§ **EXERCISE INPUTS**
++++
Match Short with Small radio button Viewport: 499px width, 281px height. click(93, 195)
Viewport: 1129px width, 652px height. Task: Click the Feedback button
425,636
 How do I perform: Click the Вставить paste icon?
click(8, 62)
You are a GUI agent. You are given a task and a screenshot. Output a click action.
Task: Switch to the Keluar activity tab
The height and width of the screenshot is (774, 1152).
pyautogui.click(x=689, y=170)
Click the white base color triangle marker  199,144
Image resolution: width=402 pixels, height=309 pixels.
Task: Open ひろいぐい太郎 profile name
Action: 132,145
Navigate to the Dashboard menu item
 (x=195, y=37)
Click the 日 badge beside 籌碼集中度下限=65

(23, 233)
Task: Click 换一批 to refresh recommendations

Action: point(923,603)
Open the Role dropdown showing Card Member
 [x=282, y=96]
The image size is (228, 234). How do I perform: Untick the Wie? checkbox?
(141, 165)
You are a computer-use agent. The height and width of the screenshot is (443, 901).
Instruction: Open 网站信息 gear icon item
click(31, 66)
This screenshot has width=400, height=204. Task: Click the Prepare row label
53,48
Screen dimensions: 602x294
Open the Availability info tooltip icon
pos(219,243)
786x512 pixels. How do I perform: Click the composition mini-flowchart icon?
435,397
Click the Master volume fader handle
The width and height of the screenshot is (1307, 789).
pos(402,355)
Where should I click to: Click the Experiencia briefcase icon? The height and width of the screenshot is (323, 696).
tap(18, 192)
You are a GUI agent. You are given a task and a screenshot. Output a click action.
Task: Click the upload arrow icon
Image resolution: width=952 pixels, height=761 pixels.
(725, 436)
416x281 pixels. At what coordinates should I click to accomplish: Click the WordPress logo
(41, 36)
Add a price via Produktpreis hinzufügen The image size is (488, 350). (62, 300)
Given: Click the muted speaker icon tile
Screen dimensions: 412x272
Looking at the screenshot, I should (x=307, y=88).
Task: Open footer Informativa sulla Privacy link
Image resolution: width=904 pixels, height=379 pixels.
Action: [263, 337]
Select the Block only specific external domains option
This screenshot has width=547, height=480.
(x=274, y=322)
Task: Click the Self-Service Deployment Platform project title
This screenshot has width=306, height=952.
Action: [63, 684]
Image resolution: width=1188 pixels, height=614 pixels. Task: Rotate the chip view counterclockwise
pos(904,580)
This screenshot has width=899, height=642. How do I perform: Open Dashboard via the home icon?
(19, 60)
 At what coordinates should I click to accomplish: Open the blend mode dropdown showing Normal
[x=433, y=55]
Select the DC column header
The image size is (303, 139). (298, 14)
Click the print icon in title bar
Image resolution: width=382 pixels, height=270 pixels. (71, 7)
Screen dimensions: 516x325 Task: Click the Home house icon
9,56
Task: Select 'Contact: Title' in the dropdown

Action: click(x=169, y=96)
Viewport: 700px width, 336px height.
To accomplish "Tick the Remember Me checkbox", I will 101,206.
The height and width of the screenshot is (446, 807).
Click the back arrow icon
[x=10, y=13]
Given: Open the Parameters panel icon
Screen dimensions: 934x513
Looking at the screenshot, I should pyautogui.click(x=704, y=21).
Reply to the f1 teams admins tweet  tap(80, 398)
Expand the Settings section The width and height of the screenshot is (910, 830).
++++
§ **INSTRUCTIONS TO FOLLOW**
Repeat the entries. Keep each one exactly as written.

§ **RESPONSE BOX**
Match Short with Small radio button Viewport: 499px width, 281px height. click(93, 195)
Viewport: 1129px width, 652px height. Task: Click the Feedback button
425,636
 How do I perform: Click the Вставить paste icon?
click(8, 62)
You are a GUI agent. You are given a task and a screenshot. Output a click action.
Task: Switch to the Keluar activity tab
The height and width of the screenshot is (774, 1152).
pyautogui.click(x=689, y=170)
Click the white base color triangle marker  199,144
Image resolution: width=402 pixels, height=309 pixels.
Task: Open ひろいぐい太郎 profile name
Action: 132,145
Navigate to the Dashboard menu item
 (x=195, y=37)
Click the 日 badge beside 籌碼集中度下限=65

(23, 233)
Task: Click 换一批 to refresh recommendations

Action: point(923,603)
Open the Role dropdown showing Card Member
 [x=282, y=96]
The image size is (228, 234). How do I perform: Untick the Wie? checkbox?
(141, 165)
You are a computer-use agent. The height and width of the screenshot is (443, 901).
Instruction: Open 网站信息 gear icon item
click(31, 66)
This screenshot has width=400, height=204. Task: Click the Prepare row label
53,48
Screen dimensions: 602x294
Open the Availability info tooltip icon
pos(219,243)
786x512 pixels. How do I perform: Click the composition mini-flowchart icon?
435,397
Click the Master volume fader handle
The width and height of the screenshot is (1307, 789).
pos(402,355)
Where should I click to: Click the Experiencia briefcase icon? The height and width of the screenshot is (323, 696).
tap(18, 192)
You are a GUI agent. You are given a task and a screenshot. Output a click action.
Task: Click the upload arrow icon
Image resolution: width=952 pixels, height=761 pixels.
(725, 436)
416x281 pixels. At what coordinates should I click to accomplish: Click the WordPress logo
(41, 36)
Add a price via Produktpreis hinzufügen The image size is (488, 350). (62, 300)
Given: Click the muted speaker icon tile
Screen dimensions: 412x272
Looking at the screenshot, I should (x=307, y=88).
Task: Open footer Informativa sulla Privacy link
Image resolution: width=904 pixels, height=379 pixels.
Action: [263, 337]
Select the Block only specific external domains option
This screenshot has width=547, height=480.
(x=274, y=322)
Task: Click the Self-Service Deployment Platform project title
This screenshot has width=306, height=952.
Action: [63, 684]
Image resolution: width=1188 pixels, height=614 pixels. Task: Rotate the chip view counterclockwise
pos(904,580)
This screenshot has width=899, height=642. How do I perform: Open Dashboard via the home icon?
(19, 60)
 At what coordinates should I click to accomplish: Open the blend mode dropdown showing Normal
[x=433, y=55]
Select the DC column header
The image size is (303, 139). (298, 14)
Click the print icon in title bar
Image resolution: width=382 pixels, height=270 pixels. (71, 7)
Screen dimensions: 516x325 Task: Click the Home house icon
9,56
Task: Select 'Contact: Title' in the dropdown

Action: click(x=169, y=96)
Viewport: 700px width, 336px height.
To accomplish "Tick the Remember Me checkbox", I will 101,206.
The height and width of the screenshot is (446, 807).
Click the back arrow icon
[x=10, y=13]
Given: Open the Parameters panel icon
Screen dimensions: 934x513
Looking at the screenshot, I should pyautogui.click(x=704, y=21).
Reply to the f1 teams admins tweet  tap(80, 398)
Expand the Settings section The width and height of the screenshot is (910, 830).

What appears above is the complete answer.